This emerged at sittings of the finance and education portfolio committees in the legislature on Thursday, raising the concern of lawmakers, who heard that the per pupil allocations to schools were below the national recommendations.

Education MEC Peggy Nkonyeni and officials, who presented their R45 billion 2016/17 budget, told MPLs the department was spending 4% more than the national benchmark of 80%

Chief financial officer, Hlengiwe Mcuma, said a funding shortfall was faced for the salaries of 650 employees and the money would have to be taken from other projects.
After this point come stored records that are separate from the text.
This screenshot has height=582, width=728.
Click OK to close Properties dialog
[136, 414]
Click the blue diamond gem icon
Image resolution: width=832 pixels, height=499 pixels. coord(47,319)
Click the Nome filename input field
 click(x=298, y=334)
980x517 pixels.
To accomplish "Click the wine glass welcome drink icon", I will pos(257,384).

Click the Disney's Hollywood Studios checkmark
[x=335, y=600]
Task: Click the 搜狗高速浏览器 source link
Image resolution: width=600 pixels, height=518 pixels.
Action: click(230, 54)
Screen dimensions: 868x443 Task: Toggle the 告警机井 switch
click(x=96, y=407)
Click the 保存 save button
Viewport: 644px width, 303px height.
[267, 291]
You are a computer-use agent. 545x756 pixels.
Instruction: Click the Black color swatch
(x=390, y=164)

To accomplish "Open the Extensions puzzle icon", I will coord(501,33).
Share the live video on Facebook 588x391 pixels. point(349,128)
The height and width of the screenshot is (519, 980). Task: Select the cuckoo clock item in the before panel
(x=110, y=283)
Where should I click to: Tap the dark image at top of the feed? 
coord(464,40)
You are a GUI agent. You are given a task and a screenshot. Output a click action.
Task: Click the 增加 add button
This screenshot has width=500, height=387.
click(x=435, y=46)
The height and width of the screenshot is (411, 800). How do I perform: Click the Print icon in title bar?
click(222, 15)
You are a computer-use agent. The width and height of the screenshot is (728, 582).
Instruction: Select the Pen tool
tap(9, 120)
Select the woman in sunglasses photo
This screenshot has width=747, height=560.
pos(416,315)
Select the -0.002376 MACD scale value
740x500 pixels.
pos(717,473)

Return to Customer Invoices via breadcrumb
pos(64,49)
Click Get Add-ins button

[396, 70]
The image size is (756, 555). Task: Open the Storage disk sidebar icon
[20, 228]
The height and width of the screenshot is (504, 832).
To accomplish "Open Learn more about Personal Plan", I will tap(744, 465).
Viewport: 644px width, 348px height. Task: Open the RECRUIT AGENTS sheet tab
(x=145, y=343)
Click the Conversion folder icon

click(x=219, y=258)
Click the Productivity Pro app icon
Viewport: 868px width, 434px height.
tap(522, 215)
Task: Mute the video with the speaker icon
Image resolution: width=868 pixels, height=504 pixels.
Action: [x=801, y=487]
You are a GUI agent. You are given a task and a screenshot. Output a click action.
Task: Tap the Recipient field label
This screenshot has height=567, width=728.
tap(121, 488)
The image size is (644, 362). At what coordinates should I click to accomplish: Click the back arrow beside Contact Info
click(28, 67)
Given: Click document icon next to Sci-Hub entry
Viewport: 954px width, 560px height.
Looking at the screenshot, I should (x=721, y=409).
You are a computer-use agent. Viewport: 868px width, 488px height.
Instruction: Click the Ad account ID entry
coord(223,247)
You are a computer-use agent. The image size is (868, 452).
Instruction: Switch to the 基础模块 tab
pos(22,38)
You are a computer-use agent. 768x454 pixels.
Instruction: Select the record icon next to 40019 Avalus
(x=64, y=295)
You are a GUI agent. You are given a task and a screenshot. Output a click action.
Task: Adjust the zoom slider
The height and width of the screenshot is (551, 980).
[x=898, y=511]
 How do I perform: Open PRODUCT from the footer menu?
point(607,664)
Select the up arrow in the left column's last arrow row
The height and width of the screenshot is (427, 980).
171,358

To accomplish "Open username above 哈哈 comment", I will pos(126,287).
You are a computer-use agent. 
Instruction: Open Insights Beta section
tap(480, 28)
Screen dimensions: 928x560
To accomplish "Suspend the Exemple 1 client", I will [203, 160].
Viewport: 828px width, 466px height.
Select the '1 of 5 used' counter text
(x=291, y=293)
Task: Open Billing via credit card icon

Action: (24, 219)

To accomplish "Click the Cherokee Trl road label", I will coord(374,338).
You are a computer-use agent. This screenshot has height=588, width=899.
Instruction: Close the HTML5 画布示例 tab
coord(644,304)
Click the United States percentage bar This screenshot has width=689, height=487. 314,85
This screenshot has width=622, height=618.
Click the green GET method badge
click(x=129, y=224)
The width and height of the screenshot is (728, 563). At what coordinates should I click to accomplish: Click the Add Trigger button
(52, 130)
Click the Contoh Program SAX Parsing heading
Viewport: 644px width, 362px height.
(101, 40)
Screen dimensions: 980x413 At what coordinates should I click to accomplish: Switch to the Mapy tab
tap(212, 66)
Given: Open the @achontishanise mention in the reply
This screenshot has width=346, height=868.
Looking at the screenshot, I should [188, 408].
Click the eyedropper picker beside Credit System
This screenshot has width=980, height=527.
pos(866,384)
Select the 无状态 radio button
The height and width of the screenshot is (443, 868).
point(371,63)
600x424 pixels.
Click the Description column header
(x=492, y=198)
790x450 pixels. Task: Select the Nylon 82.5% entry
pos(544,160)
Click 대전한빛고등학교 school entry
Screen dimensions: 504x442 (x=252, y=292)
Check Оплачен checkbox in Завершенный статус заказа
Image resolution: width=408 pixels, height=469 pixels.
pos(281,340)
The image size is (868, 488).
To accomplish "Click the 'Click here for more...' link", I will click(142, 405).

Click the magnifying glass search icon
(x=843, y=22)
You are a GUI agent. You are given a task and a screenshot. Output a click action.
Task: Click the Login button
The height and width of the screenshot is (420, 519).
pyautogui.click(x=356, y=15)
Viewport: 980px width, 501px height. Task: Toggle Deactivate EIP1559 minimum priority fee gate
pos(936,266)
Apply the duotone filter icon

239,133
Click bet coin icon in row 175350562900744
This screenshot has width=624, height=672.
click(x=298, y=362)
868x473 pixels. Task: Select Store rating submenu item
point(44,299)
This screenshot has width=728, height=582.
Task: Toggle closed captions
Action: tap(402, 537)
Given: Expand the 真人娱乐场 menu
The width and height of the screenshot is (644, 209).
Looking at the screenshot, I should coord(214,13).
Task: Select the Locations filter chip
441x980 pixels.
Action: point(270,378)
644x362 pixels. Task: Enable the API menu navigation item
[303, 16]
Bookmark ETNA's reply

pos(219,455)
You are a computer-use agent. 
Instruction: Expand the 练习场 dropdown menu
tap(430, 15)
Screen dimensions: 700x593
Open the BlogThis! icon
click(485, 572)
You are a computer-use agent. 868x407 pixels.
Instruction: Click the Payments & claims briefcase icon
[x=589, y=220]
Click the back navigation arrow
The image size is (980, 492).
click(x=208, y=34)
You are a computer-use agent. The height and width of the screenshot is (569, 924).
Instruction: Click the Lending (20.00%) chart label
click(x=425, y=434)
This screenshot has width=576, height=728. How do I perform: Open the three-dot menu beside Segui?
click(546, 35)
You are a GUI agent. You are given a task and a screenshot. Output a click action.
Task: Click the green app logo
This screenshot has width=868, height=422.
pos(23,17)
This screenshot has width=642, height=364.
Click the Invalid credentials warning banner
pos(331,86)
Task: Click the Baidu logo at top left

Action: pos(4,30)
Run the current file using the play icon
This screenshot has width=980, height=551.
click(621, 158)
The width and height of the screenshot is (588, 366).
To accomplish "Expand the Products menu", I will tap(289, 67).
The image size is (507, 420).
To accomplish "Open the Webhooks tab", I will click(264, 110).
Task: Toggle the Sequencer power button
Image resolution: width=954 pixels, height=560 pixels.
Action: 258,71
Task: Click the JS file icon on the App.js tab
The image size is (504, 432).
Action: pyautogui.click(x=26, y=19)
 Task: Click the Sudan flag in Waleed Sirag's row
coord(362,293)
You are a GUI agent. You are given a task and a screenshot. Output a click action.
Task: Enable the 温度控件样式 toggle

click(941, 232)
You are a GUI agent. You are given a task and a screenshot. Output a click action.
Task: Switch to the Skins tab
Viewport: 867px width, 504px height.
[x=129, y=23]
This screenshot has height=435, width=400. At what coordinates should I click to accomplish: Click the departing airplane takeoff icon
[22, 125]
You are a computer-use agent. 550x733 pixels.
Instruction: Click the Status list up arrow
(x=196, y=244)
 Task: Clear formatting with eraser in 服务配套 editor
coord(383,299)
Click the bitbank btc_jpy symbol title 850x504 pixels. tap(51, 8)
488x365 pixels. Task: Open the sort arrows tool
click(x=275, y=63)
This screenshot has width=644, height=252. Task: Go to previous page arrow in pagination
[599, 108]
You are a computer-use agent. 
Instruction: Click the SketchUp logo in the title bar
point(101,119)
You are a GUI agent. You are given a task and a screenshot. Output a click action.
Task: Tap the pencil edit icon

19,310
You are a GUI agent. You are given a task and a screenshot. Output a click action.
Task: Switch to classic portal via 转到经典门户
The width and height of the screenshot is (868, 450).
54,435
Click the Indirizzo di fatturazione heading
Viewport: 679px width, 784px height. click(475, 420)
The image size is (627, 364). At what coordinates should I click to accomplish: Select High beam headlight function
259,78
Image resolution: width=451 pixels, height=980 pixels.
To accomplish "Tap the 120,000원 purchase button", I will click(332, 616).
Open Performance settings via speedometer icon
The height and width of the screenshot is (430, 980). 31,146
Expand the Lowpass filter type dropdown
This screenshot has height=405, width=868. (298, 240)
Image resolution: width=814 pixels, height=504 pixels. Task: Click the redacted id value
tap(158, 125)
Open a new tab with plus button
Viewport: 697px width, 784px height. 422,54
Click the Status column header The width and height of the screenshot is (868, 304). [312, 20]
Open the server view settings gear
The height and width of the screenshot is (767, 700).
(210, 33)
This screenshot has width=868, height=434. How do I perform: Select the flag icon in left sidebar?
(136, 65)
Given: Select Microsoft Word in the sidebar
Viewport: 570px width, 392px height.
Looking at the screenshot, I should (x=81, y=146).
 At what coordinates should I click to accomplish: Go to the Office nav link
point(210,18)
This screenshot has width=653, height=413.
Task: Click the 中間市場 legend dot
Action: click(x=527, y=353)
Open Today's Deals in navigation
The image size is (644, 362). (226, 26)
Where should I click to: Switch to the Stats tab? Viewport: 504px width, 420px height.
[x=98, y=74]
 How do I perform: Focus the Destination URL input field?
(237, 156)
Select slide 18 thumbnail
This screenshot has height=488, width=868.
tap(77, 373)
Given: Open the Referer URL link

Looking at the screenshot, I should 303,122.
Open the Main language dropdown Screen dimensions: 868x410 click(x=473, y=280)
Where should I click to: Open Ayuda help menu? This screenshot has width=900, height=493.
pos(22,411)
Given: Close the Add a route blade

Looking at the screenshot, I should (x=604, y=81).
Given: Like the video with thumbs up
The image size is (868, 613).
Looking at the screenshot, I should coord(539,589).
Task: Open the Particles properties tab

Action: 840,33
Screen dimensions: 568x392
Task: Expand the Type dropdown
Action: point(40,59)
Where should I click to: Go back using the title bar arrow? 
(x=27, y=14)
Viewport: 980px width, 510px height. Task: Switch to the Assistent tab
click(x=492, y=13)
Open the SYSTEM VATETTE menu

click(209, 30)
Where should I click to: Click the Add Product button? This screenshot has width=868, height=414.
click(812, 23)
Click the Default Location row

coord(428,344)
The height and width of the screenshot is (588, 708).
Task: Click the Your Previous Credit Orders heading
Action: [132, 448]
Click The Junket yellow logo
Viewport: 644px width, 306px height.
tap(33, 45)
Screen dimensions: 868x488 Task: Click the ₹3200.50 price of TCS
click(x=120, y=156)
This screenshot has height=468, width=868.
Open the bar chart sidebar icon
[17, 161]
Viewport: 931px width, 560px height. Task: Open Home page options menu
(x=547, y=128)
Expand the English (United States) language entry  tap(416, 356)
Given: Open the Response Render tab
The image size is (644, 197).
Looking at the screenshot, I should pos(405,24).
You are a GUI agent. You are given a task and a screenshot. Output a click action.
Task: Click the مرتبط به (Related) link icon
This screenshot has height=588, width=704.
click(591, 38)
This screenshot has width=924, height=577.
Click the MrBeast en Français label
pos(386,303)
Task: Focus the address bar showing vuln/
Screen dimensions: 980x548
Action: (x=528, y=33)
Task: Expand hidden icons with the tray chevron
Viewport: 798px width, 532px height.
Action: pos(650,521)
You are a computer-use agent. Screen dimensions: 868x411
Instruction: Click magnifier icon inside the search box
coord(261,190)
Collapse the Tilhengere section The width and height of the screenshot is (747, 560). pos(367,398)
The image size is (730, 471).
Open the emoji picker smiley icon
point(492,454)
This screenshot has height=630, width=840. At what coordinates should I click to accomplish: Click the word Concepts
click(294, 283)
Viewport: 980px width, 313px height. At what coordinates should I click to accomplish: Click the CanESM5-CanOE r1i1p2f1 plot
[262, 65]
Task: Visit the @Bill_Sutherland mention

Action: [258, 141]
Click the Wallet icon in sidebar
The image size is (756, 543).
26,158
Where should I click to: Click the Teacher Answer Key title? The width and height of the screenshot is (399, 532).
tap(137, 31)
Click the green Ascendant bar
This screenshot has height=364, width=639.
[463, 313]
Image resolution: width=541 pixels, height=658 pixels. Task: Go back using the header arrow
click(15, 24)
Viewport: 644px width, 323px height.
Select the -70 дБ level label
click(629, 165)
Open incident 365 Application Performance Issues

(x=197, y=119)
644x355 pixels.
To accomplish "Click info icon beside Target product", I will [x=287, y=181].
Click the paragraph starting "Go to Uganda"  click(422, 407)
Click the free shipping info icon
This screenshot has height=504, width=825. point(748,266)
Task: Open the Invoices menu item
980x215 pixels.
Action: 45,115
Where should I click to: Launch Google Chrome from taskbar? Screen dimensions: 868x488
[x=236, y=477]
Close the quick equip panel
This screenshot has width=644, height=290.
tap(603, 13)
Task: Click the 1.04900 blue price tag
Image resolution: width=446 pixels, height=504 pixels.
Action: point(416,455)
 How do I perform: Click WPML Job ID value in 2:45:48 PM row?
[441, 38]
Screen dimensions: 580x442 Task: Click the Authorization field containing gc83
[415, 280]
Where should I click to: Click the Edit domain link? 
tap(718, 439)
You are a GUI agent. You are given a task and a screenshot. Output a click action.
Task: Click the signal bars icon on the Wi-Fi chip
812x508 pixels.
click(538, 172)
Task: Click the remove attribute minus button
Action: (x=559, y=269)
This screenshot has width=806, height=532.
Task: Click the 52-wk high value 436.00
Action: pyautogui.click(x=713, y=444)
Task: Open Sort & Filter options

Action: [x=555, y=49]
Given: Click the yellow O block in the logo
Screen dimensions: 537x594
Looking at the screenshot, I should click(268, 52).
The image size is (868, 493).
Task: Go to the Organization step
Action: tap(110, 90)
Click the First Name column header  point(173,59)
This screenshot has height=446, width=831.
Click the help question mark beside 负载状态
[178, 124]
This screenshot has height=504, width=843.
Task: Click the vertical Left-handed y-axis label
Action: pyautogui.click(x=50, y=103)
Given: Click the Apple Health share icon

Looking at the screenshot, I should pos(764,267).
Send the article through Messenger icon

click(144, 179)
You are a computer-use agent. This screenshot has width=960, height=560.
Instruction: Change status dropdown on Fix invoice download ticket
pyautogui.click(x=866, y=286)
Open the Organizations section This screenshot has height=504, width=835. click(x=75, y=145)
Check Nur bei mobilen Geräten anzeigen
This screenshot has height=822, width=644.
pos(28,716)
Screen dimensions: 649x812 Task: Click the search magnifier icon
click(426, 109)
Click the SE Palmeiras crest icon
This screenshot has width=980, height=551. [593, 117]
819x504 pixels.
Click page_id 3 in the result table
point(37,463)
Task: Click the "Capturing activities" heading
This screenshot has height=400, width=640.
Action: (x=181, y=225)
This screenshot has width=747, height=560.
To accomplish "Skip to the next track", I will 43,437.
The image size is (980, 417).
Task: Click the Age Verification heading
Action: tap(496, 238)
There would also be no funds for the appointment of new teachers.

She said although their budget had been increased by 5.33% (or R2.3 billion), it was strained by the wage agreement signed with teacher unions last year.

Salaries for the department’s more than 107 000 staff - including more than 90 000 teachers - would cost the department an additional R2.6bn in the year ahead, R300m more than the department’s budget increase.

“Clearly indicating that some of the allocations to the categories had to be sacrificed to fund compensation of employees,” said Mcuma.

Goods and services have had to take a knock of 6.47%, while infrastructure development programmes have been cut by 1.05%. The department also had no budget for new cars.

The department was spending R222 less per pupil than the national per learner allocation at its poorest schools, quintile 1 to 3.

The national recommendation was R1 177, while KZN was spending R955.

For relatively better-off quintile 4 schools, the department was spending R522 instead of the national recommendation of R590.

Quintile 5 school pupils were getting R179, R25 less than the prescribed R204.

Mcuma said R460m would be required for the department to achieve the national targets.

More than R15m had been allocated to quintile 4 and 5 schools which accepted pupils who could not afford the full fees charged by schools.

The KZN province also had too many no-fee schools which affected the budget.

National recommends that 65.5% of pupils be supported through no-fee schools while KZN was supporting 74% of pupils.

The department would spend R12m on 15 new buses for scholar transport and R130m on special schools.

The department was lashed by concerned members of the finance committee who said the wages were placing strain on the budget.

NFP MPL, Vikizitha Mlotshwa, said most of the budget went to salaries because the department was unable to accurately say how many staff it employed, referring to the teacher headcounts which were continuing.

The ANC’s Maggie Govender said there was an imbalance between salaries and service delivery.

The DA’s Francois Rodgers said it was a concern the department was 4% above the national norm.